A Story of an Outbreak Caused by an Outbreak: Zika and SARS-CoV-2

The outbreak of an infectious disease is often accompanied by an outbreak of scientific evidence. The authors of a recent study published in BMC Medical Research Methodology compared patterns of scientific publications for the 2016 Zika virus and the 2020 SARS-CoV-2 outbreaks and assessed the evolution of evidence.

We are all aware of the effect COVID-19 has had on our day-to-day lives, but how about COVID’s effects on academia? The COVID-19 pandemic caused an outbreak of scientific evidence. As of April 2021, the number of unique publications indexed by our living evidence database, created to retrieve COVID-19 publications, exceeded 160,000. In our research, we compared the patterns of scientific publications for the two infections, the Zika virus emergence in 2016 and SARS-CoV-2, to assess the evolution of the evidence.

The living evidence database was created initially for retrieving publications on Zika virus. In 2016, we included around 50-60 new Zika virus articles per week in our database. We thought it would be an easy transition to switch to indexing COVID-19 articles in late 2019. However, we were shocked by the sheer volume of published articles retrieved, which came to around 2,500 articles per week at the end of April 2021.

To assess the evidence evaluation for Zika virus, we identified and classified 2,286 publications in 2016. However, for SARS-CoV-2, although we recruited a group of international volunteer scientists with a background in health sciences to cope with the volume, we were only able to analyze a random sample of 5,294 (24%) out of 21,990 articles that were published before 24 May 2020.

A substantial proportion of articles indexed were non-original.

Proportions of epidemiological study designs
Our findings showed that a substantial proportion of articles indexed were non-original (commentaries, basic reviews, opinion papers, etc.) for both Zika virus (55%) and SARS-CoV-2 (34%, [95% Confidence interval (Cl): 33-35]). The role of preprints was more prominent at the start of the SARS-CoV-2 pandemic than the Zika virus epidemic.

Case reports and case series accounted for approximately 10% of the total body of evidence for both SARS-CoV-2 (10.7% [95% CI: 9.9-11.6]) and Zika virus (9.7%) research.

Case-control and cohort studies accounted for 4.0% [95% CI: 3.5-4.6] for SARS-CoV-2 and 0.8% for Zika virus.
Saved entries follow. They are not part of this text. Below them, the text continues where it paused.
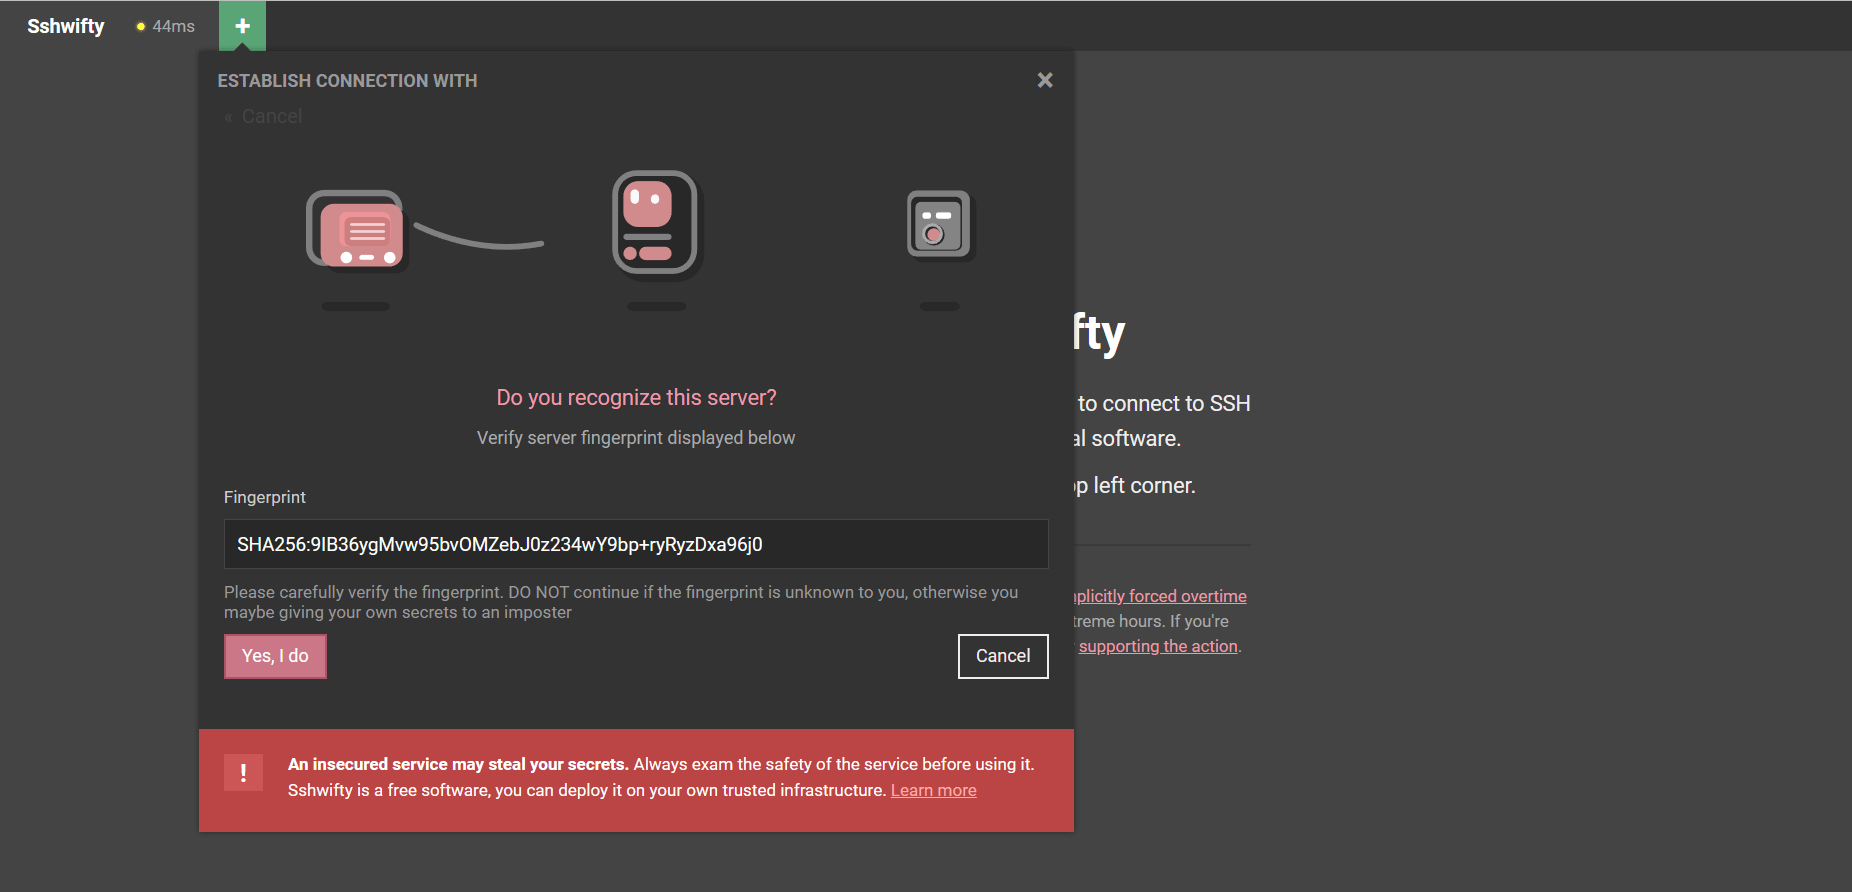The width and height of the screenshot is (1852, 892).
Task: Click the "ESTABLISH CONNECTION WITH" dialog title
Action: [347, 81]
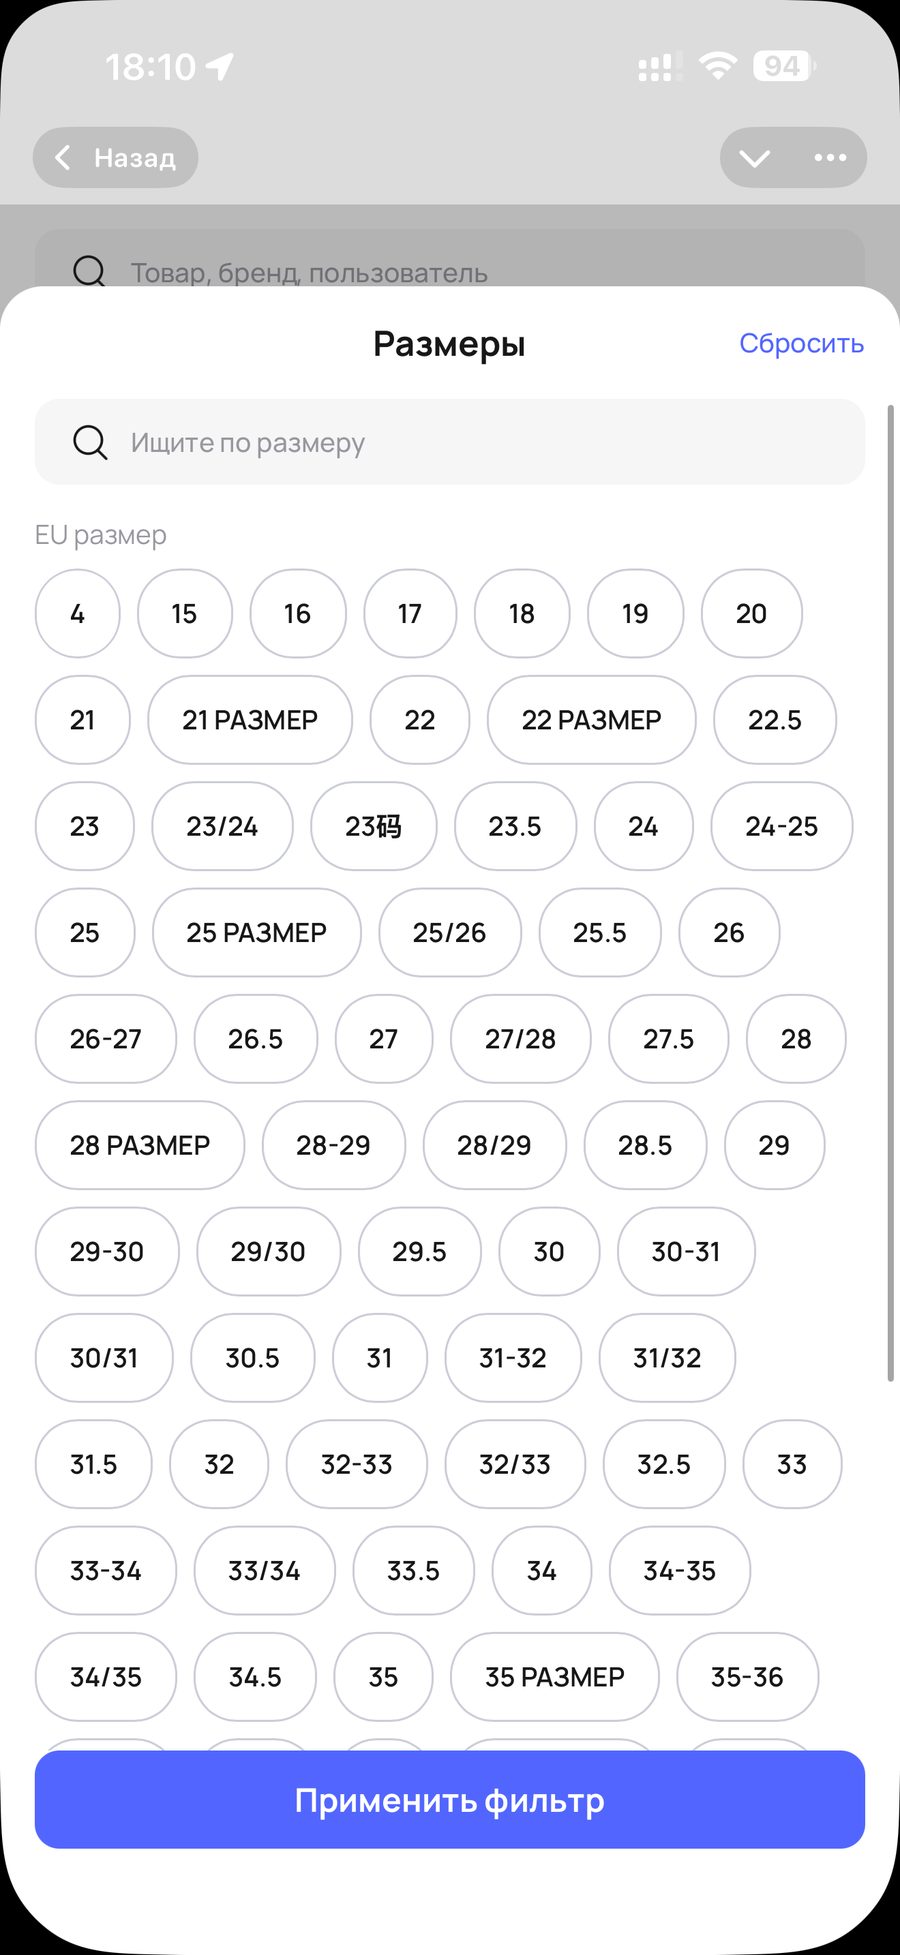Click the sizes list scrollbar
The height and width of the screenshot is (1955, 900).
(890, 893)
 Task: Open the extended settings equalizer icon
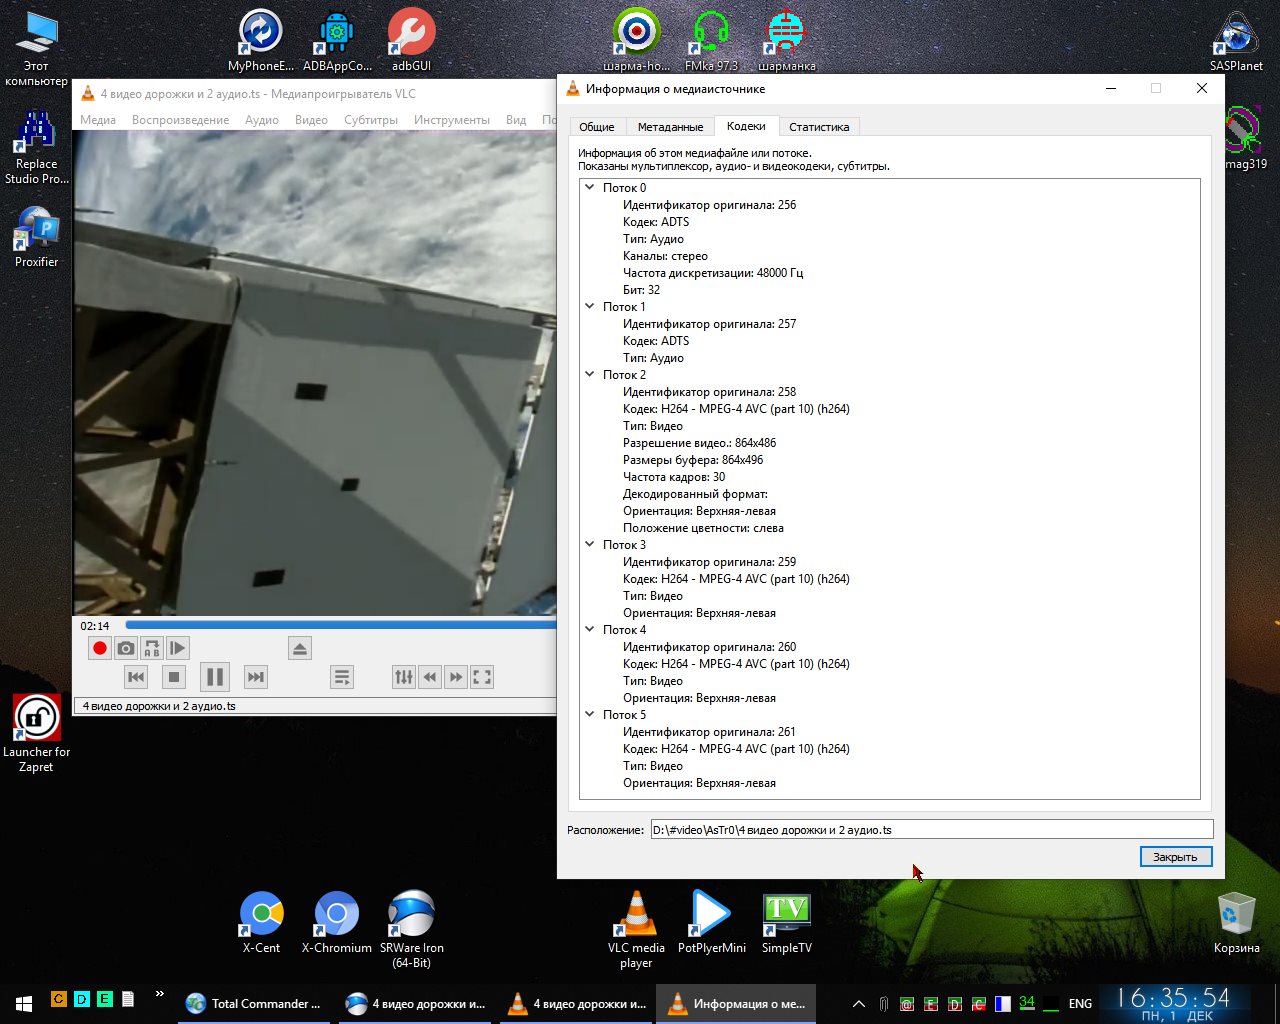[x=404, y=677]
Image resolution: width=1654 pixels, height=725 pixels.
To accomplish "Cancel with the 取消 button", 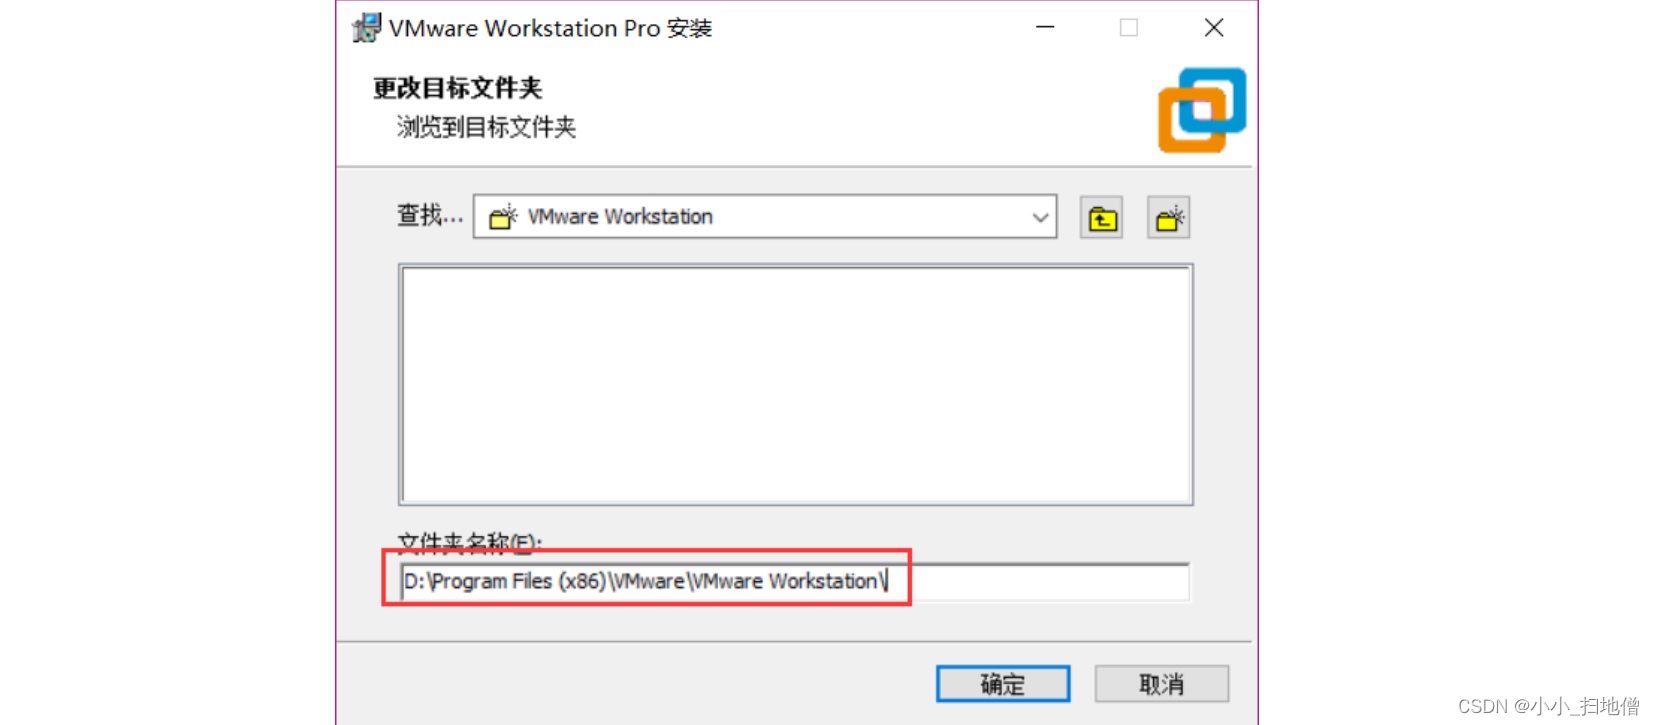I will 1162,684.
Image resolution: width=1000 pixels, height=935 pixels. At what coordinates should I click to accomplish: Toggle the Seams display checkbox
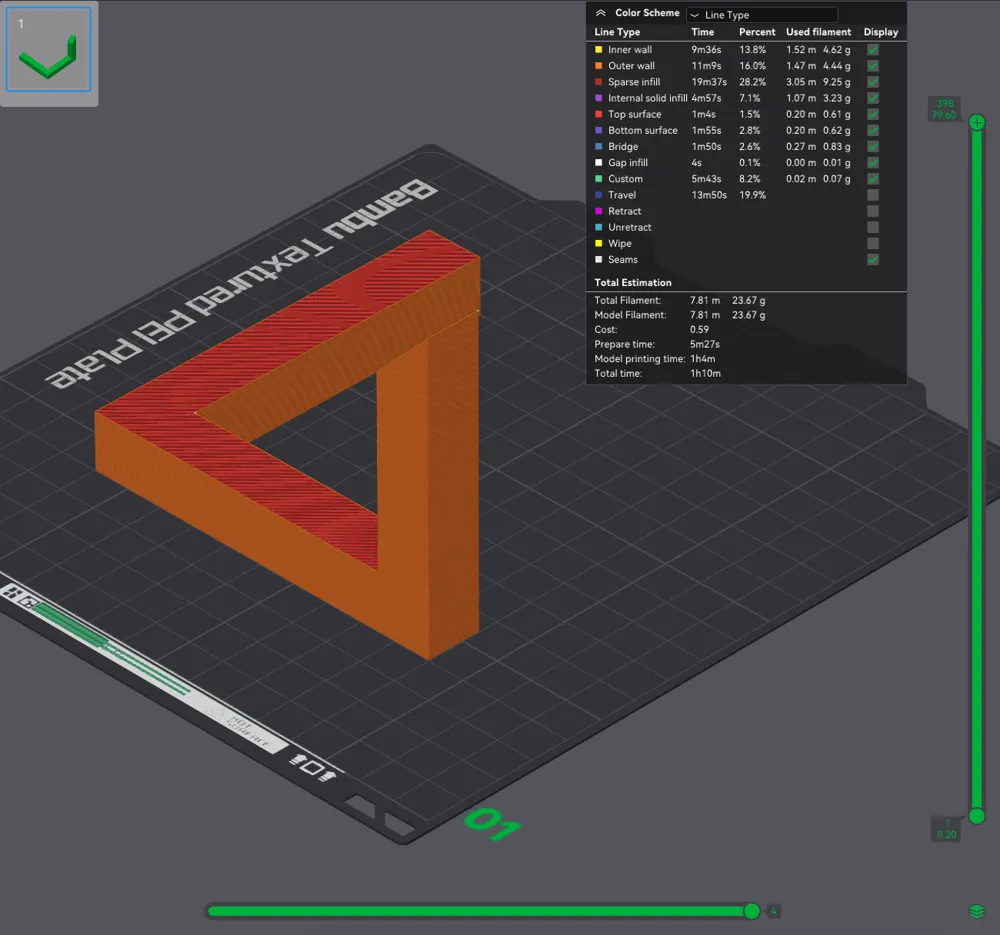point(872,259)
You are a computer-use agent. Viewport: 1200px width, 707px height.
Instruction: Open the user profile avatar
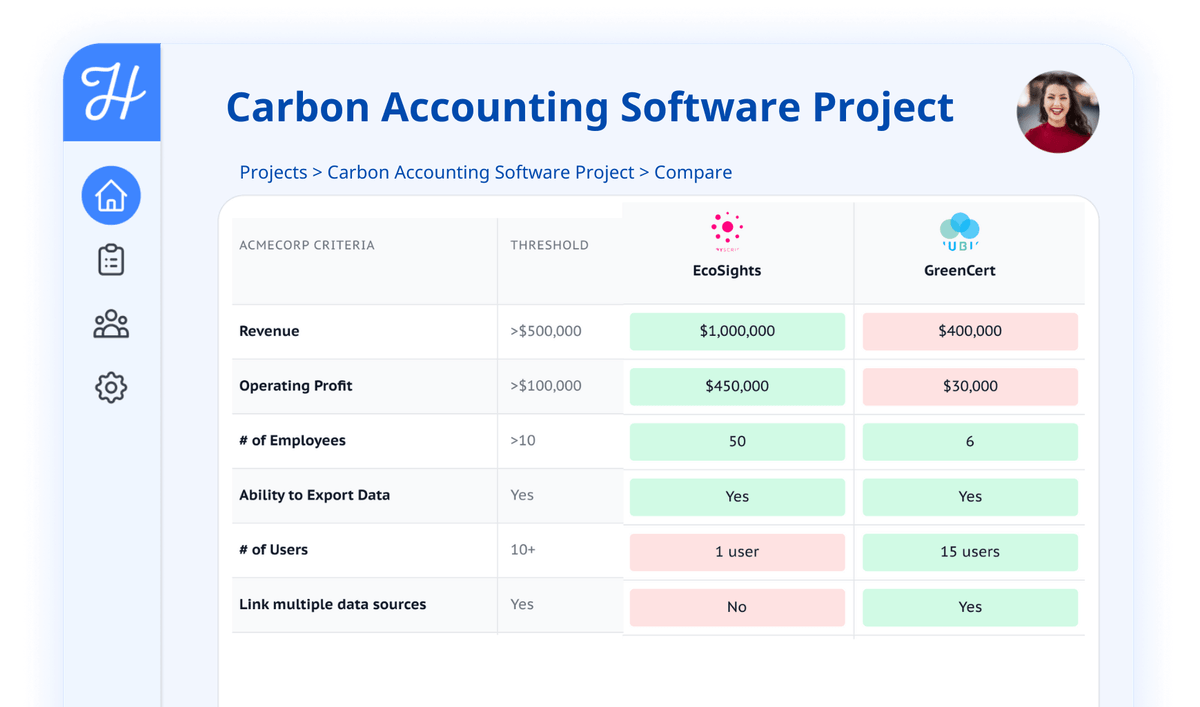coord(1057,111)
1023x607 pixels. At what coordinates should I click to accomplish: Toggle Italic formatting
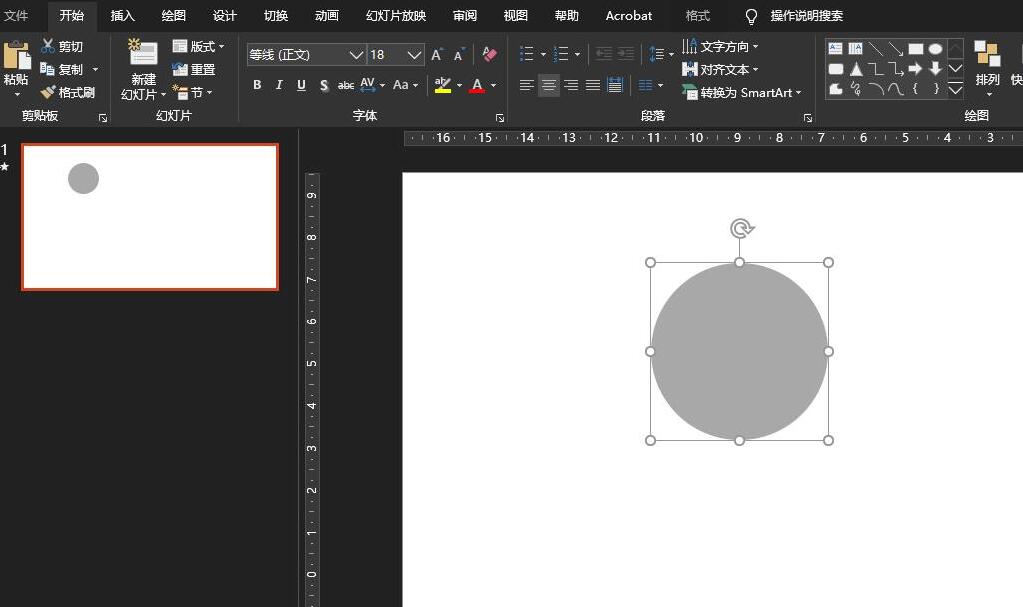[x=279, y=85]
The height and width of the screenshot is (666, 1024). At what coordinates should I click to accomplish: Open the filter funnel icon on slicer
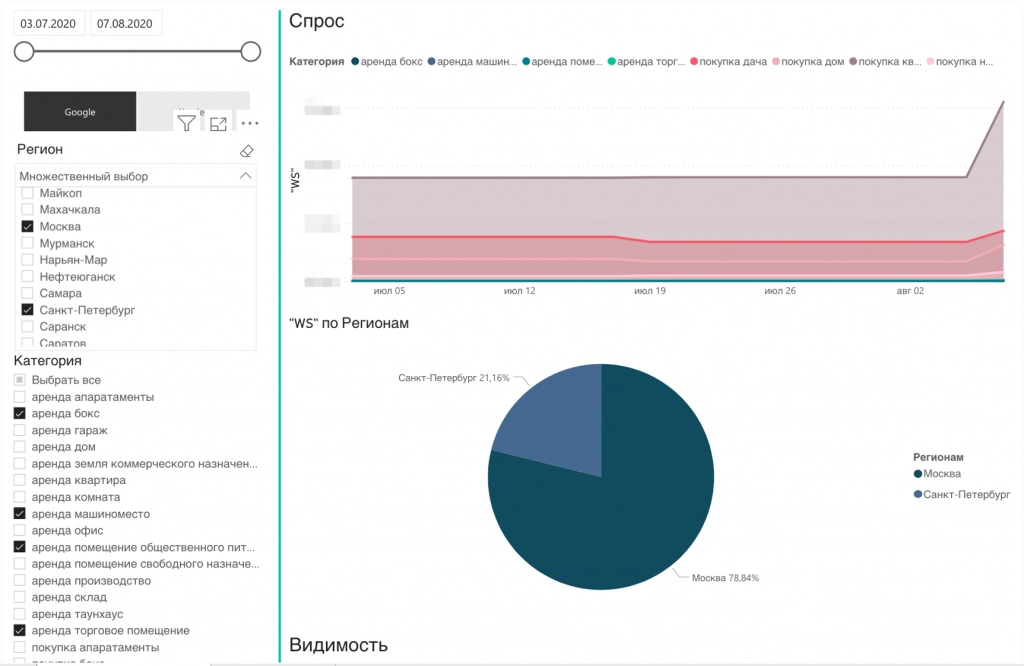(x=187, y=123)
Trials emerged in smaller numbers (27/5,294 for SARS -CoV-2, and 1/2,286 for Zika virus) and at the beginning of the outbreak, there were more mathematical modelling studies for SARS-CoV-2 (10.1%, [95% CI: 9.3-11.0]), when compared with Zika virus (3.2%).

Time-study type trends
Case reports, case series and cross-sectional studies were the first epidemiological study designs to be reported, together with non-original articles and reviews. Case-control and cohort studies followed later; this delay was more prominent in the Zika virus research.

In vivo and in vitro laboratory studies followed between case reports and controlled observational studies. Trials were the last type of study to be published.

What does it all mean?
Emerging infectious diseases are accompanied by a vast quantity of published evidence quickly, which is a significant challenge that clinicians, scientists, researchers, and even students have to face. Keeping up with the available evidence becomes a complicated task.

The speed of SARS-CoV-2 evidence accumulation was unprecedented. Although we recruited a large team of experienced scientists, we reached a point where we could not categorize all the evidence retrieved by our database within the first few months of the pandemic.

To tackle this issue, we believe the use of natural language processing methods to help classify and categorize evidence seems like a promising approach for the triage of publication types not only for SARS-CoV-2 but for future emerging diseases. Also, collaborative crowd-sourcing within scientists in the field could increase researchers’ efficiency and prevent research waste.

Assessing the evidence during emerging infections can help us identify which types of public health questions we can answer and when.

Assessing the evidence during emerging infections can help us identify which types of public health questions we can answer and when. Further research on evidence evaluation during emerging outbreaks could help improve the public health response. With the accumulation of evidence during particular situations such as the COVID-19 pandemic, the use of specific resources can save time.

Due to the amount of evidence published every day on this non-ending pandemic, students, clinicians, and stakeholders need to approach the published studies with caution. Some of the studies available might be providing wrong findings or conclusions, and people might ‘cherry pick’ what aligns with their beliefs. We need critical eyes to scrutinize all available evidence.